#### [Task to complete]
Could the data below please be reproduced word for word, without the pictures?

Start of Block

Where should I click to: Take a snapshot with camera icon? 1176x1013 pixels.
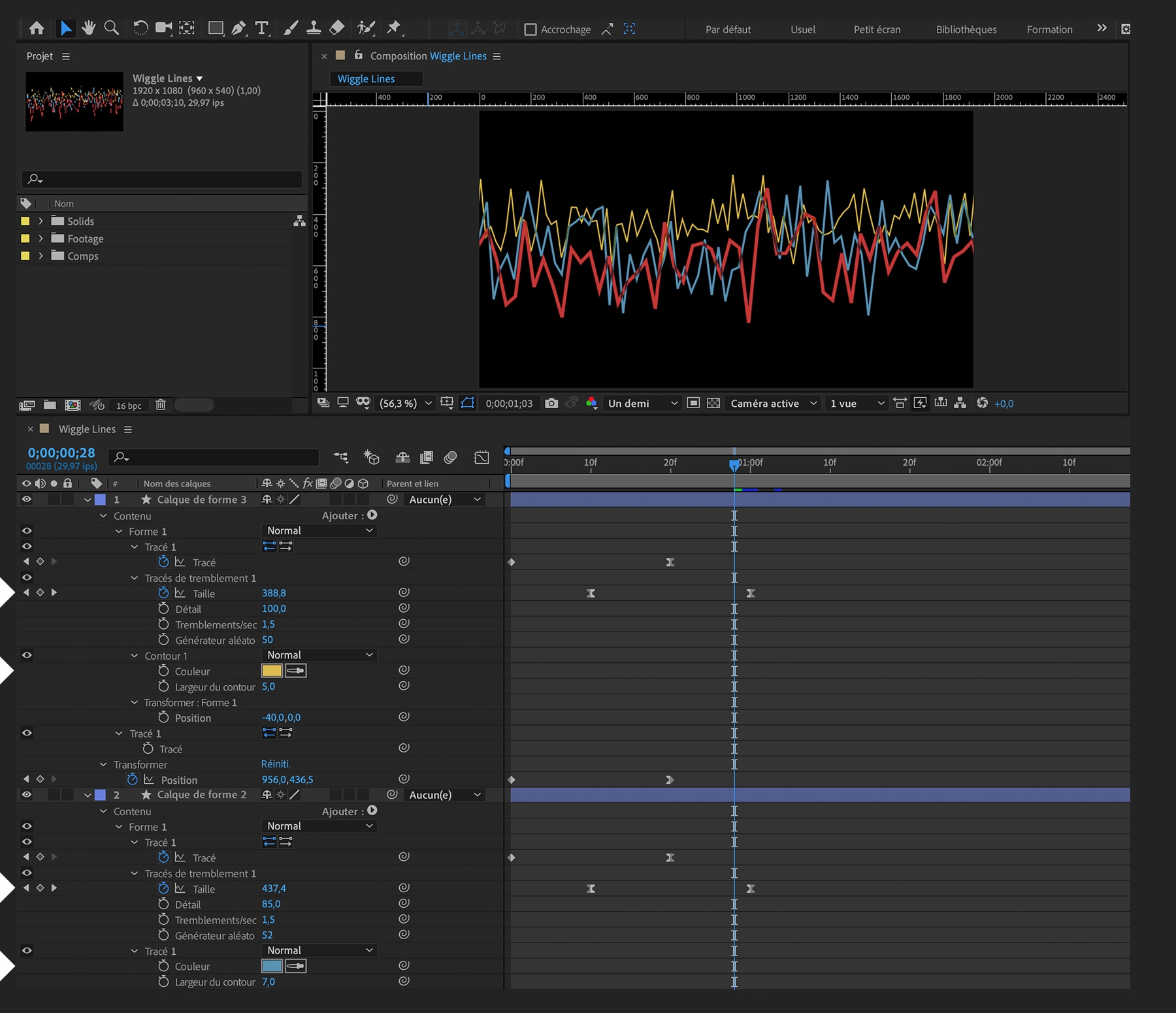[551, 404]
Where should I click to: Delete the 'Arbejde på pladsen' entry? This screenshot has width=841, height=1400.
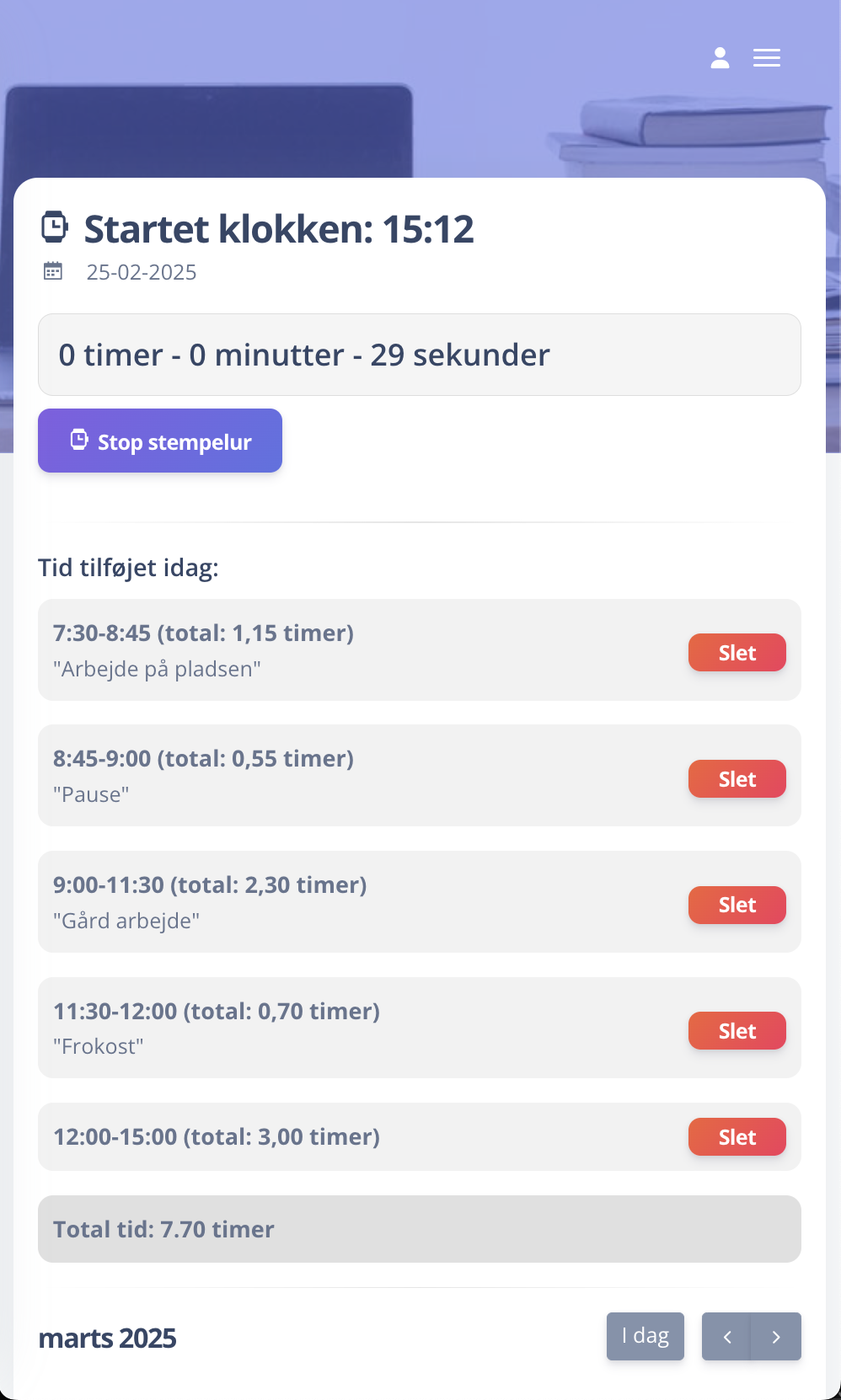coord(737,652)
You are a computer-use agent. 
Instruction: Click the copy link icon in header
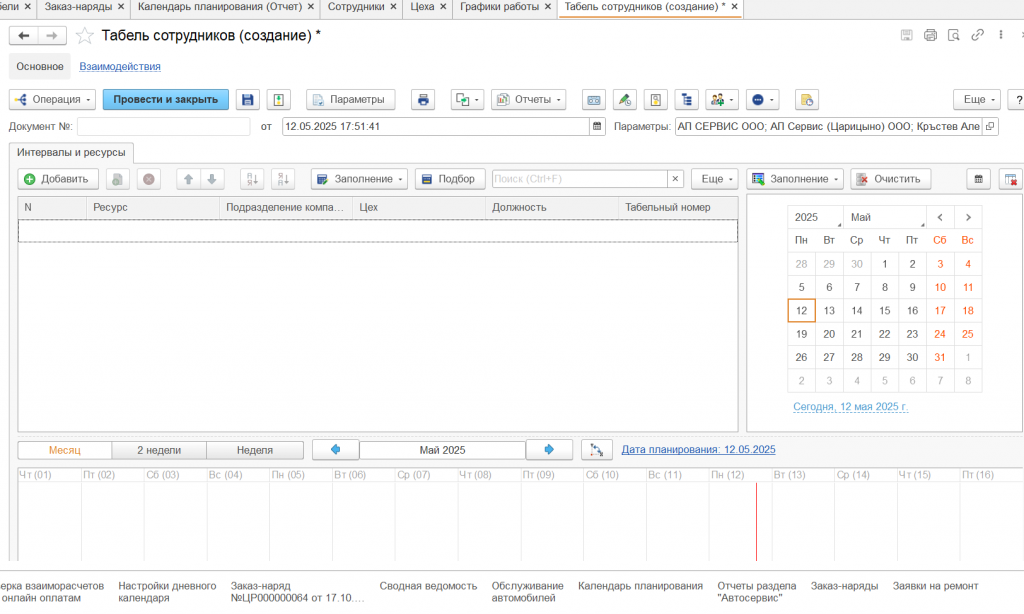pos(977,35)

End of Block

#### [Task response]
Where should I click to: Take a snapshot with camera icon? 1176x1013 pixels.
[551, 404]
Where should I click to: Delete the 'Arbejde på pladsen' entry? This screenshot has width=841, height=1400.
coord(737,652)
You are a computer-use agent. 
Instruction: Click the copy link icon in header
pos(977,35)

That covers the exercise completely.